Monday, April 30, 2012

New legislation seeks to protect child sex victims

Anyone withholding information on a child sex crime faces a minimum five-year jail term under new legislation being drawn up.

The Criminal Justice (Withholding of Information on Offences Against Children and Vulnerable Persons) Bill includes most sexual offences along with assault, abduction, manslaughter and murder.

"It is not acceptable that there can be a cloak of secrecy surrounding such offences or offences against other vulnerable persons in our society," said Justice Minister Alan Shatter.

However, parents and professionals can rely on certain defences in cases where the victim of the offence asks that the details are not passed on to the authorities.

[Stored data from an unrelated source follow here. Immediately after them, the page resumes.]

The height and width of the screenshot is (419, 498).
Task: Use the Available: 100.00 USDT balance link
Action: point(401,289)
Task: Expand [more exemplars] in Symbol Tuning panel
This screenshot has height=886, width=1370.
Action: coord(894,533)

"The defences set out in this bill seek to protect the victims of serious offences as much as provide a defence for those who legitimately act in the best interest of the victim," said Mr Shatter.

He said the bill should not deter victims of serious offences from getting the help they needed in addressing the harm done to them.

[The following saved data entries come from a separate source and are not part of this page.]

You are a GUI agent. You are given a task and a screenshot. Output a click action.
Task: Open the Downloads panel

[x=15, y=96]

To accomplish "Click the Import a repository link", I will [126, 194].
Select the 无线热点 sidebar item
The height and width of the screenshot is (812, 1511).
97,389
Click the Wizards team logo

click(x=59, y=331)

Mr Shatter confirmed that the planned legislation would apply to priests hearing confession.

The minister said there was no "confessional exception" in legislation introduced in 1998 that placed an obligation on people to report information in relation to serious offences.

Mr Shatter said he could not recall a single incidence in the various reports on clerical abuse where an abuse was admitted in confession and it was kept a secret.

However, there had been "horrendous cases" where young children had been abused in families and where the mothers knew it was going on, but did not report it to anyone.

He said the primary purpose of the proposed legislation is to close off a loophole in the Offences Against the State (amendment) Act 1998 that provides for an offence of withholding information in relation to serious offences but specifically excludes sexual offences.

He said parents could decide not to report child abuse at a certain time, but it must be in the interests of the child’s welfare.

"The 2012 bill will ensure there is an obligation on persons who have knowledge of any serious offence, including sexual offences against children and vulnerable adults, to inform the gardaí," he said.

Mr Shatter said the bill would be published in the Senate.

However, he did not expect it would be enacted until later in the year.